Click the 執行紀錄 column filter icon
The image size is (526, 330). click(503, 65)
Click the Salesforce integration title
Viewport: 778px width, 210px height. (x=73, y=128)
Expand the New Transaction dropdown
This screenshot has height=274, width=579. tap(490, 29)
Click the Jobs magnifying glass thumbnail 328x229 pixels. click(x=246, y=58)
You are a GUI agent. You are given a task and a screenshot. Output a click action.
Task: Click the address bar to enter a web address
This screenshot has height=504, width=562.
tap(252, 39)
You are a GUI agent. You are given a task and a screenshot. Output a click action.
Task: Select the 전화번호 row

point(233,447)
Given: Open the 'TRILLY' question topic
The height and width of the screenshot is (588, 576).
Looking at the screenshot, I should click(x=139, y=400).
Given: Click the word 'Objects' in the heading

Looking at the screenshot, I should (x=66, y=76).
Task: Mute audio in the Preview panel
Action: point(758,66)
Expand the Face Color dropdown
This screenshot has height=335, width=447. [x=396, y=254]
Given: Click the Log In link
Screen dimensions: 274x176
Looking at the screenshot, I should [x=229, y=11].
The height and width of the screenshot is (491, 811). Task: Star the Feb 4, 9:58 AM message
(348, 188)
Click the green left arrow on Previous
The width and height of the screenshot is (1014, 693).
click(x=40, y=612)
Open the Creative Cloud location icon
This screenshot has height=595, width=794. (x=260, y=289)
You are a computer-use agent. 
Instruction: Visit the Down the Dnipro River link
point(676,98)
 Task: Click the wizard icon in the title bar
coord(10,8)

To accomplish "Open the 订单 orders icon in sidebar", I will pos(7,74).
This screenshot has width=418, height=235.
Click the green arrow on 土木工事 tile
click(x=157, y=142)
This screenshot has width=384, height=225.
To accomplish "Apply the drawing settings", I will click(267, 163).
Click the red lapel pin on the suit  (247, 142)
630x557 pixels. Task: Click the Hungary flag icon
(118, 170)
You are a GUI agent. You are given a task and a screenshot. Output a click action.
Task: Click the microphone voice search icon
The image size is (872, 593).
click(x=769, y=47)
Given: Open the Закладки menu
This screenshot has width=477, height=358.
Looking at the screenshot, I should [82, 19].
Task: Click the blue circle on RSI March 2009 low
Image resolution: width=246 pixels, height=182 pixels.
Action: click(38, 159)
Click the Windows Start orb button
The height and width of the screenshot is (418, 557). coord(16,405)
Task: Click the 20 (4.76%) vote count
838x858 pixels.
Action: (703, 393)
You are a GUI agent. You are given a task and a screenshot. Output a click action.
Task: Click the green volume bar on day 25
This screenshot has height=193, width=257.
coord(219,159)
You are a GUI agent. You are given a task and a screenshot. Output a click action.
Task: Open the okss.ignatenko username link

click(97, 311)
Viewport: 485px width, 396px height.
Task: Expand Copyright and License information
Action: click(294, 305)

● **Written problem**
Copy out all of the items above line for line, changing nothing.

● **Result for this task**
Click the 執行紀錄 column filter icon
The image size is (526, 330). click(503, 65)
Click the Salesforce integration title
Viewport: 778px width, 210px height. (x=73, y=128)
Expand the New Transaction dropdown
This screenshot has height=274, width=579. tap(490, 29)
Click the Jobs magnifying glass thumbnail 328x229 pixels. click(x=246, y=58)
You are a GUI agent. You are given a task and a screenshot. Output a click action.
Task: Click the address bar to enter a web address
This screenshot has height=504, width=562.
tap(252, 39)
You are a GUI agent. You are given a task and a screenshot. Output a click action.
Task: Select the 전화번호 row

point(233,447)
Given: Open the 'TRILLY' question topic
The height and width of the screenshot is (588, 576).
Looking at the screenshot, I should click(x=139, y=400).
Given: Click the word 'Objects' in the heading

Looking at the screenshot, I should (x=66, y=76).
Task: Mute audio in the Preview panel
Action: point(758,66)
Expand the Face Color dropdown
This screenshot has height=335, width=447. [x=396, y=254]
Given: Click the Log In link
Screen dimensions: 274x176
Looking at the screenshot, I should [x=229, y=11].
The height and width of the screenshot is (491, 811). Task: Star the Feb 4, 9:58 AM message
(348, 188)
Click the green left arrow on Previous
The width and height of the screenshot is (1014, 693).
click(x=40, y=612)
Open the Creative Cloud location icon
This screenshot has height=595, width=794. (x=260, y=289)
You are a computer-use agent. 
Instruction: Visit the Down the Dnipro River link
point(676,98)
 Task: Click the wizard icon in the title bar
coord(10,8)

To accomplish "Open the 订单 orders icon in sidebar", I will pos(7,74).
This screenshot has width=418, height=235.
Click the green arrow on 土木工事 tile
click(x=157, y=142)
This screenshot has width=384, height=225.
To accomplish "Apply the drawing settings", I will click(267, 163).
Click the red lapel pin on the suit  (247, 142)
630x557 pixels. Task: Click the Hungary flag icon
(118, 170)
You are a GUI agent. You are given a task and a screenshot. Output a click action.
Task: Click the microphone voice search icon
The image size is (872, 593).
click(x=769, y=47)
Given: Open the Закладки menu
This screenshot has width=477, height=358.
Looking at the screenshot, I should [82, 19].
Task: Click the blue circle on RSI March 2009 low
Image resolution: width=246 pixels, height=182 pixels.
Action: click(38, 159)
Click the Windows Start orb button
The height and width of the screenshot is (418, 557). coord(16,405)
Task: Click the 20 (4.76%) vote count
838x858 pixels.
Action: (703, 393)
You are a GUI agent. You are given a task and a screenshot. Output a click action.
Task: Click the green volume bar on day 25
This screenshot has height=193, width=257.
coord(219,159)
You are a GUI agent. You are given a task and a screenshot. Output a click action.
Task: Open the okss.ignatenko username link

click(97, 311)
Viewport: 485px width, 396px height.
Task: Expand Copyright and License information
Action: click(294, 305)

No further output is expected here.